— Begin Material —

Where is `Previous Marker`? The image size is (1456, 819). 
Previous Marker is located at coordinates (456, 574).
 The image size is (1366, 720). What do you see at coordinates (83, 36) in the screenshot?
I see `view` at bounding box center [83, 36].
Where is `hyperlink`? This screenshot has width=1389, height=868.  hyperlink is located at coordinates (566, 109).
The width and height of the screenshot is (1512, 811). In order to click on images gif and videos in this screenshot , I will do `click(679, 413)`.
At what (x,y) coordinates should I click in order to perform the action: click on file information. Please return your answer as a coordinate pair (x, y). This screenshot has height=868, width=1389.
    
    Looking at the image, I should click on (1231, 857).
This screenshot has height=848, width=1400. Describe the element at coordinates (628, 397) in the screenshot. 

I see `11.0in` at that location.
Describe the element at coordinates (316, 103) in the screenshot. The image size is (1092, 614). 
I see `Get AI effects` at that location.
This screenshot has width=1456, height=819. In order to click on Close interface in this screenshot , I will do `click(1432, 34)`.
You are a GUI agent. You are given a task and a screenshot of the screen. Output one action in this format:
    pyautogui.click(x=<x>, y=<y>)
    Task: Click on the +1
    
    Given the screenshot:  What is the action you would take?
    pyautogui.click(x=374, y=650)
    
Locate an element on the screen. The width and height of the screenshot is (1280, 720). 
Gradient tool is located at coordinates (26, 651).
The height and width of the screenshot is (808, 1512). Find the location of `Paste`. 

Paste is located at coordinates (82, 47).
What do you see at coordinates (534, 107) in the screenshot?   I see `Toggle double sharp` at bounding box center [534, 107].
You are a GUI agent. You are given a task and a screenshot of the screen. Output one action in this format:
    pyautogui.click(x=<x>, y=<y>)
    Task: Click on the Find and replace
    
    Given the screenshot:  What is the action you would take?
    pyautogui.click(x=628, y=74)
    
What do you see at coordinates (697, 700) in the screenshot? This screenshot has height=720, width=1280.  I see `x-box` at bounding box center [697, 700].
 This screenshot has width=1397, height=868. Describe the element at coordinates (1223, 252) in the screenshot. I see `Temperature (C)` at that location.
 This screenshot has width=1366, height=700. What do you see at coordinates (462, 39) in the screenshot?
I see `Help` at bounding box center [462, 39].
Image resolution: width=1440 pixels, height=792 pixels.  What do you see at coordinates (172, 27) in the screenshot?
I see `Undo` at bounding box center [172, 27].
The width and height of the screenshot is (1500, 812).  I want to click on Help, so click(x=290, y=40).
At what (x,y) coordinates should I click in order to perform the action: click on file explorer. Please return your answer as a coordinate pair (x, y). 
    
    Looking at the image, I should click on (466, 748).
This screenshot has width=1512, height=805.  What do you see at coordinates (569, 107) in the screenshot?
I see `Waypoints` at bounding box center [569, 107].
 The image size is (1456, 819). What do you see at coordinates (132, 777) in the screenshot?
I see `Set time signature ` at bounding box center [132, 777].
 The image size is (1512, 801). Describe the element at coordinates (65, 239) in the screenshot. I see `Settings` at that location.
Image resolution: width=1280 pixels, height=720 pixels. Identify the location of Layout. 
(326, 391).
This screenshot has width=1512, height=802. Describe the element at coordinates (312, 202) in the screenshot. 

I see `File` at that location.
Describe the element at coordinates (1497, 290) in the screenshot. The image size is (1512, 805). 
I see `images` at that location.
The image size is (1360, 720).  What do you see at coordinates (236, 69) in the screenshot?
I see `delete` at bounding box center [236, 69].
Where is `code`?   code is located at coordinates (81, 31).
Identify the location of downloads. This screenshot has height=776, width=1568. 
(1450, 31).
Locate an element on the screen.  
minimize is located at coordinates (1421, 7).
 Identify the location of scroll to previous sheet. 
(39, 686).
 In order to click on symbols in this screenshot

— End Material —

Identify each line of the data above that contains the string "Paste", and copy those lines in full. Treat the match as case-sensitive.

The height and width of the screenshot is (808, 1512). Find the location of `Paste`. 
Paste is located at coordinates (82, 47).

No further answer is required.